In [None]:
# This Python 3 environment comes with many helpful analytics libraries installed
# It is defined by the kaggle/python Docker image: https://github.com/kaggle/docker-python
# For example, here's several helpful packages to load

import numpy as np # linear algebra
import pandas as pd # data processing, CSV file I/O (e.g. pd.read_csv)

# Input data files are available in the read-only "../input/" directory
# For example, running this (by clicking run or pressing Shift+Enter) will list all files under the input directory

import os
for dirname, _, filenames in os.walk('/kaggle/input'):
    for filename in filenames:
        print(os.path.join(dirname, filename))

# You can write up to 20GB to the current directory (/kaggle/working/) that gets preserved as output when you create a version using "Save & Run All" 
# You can also write temporary files to /kaggle/temp/, but they won't be saved outside of the current session

Sorting is a way of ordering elements in an order based on their rank.In this notebook we'll see different ways of performing sorting in pandas. This notebookis part of a blogpost I wrote on the same topic.

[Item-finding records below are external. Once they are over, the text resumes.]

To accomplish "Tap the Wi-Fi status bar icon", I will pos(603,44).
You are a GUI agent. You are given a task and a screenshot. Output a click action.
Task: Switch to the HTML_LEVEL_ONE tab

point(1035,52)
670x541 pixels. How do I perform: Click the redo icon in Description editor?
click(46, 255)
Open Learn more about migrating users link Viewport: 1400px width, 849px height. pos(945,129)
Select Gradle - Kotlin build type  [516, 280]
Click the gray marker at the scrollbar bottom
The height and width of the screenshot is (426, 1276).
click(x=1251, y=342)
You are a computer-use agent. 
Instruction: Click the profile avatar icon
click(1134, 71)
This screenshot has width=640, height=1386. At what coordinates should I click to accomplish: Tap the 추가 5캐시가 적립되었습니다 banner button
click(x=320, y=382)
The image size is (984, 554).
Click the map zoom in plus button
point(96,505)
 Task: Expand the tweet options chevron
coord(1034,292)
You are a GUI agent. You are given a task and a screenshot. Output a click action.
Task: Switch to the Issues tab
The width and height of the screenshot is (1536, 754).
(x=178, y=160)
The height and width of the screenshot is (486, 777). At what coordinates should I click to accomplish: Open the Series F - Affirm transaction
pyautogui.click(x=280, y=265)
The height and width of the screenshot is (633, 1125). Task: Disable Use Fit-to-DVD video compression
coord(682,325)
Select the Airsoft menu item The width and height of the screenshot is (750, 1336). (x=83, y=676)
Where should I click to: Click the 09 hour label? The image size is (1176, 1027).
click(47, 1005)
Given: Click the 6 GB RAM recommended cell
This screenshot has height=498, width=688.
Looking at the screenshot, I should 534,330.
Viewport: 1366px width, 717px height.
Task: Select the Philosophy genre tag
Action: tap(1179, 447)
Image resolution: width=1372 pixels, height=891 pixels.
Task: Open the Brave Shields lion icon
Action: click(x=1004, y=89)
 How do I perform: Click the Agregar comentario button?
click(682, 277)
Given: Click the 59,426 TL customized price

07/14/021: Updated for the latest version

07/08/021: Updated for the latest version

In [None]:
df = pd.read_csv('/kaggle/input/most-starred-github-repositories/Most starred Github Repositories.csv')
df.head()

Let's quickly go over the various columns of the dataset:
Project Name: Name of the repository in Github
* Stars: A bookmark or display of appreciation for a repository. 
* Forks : A fork is a copy of a repository that you manage.
* Language : Main programming languages used in the project
* Open Issues : Issues are suggested improvements, tasks or questions related to the repository. The issues which haven't been resolved are labelled as open issues.
* Description : A paragraph detailing the purpose of the project.
* Last Commit: A commit, or "revision", is an individual change to a file (or set of files). This field stores the date and time of the last commit.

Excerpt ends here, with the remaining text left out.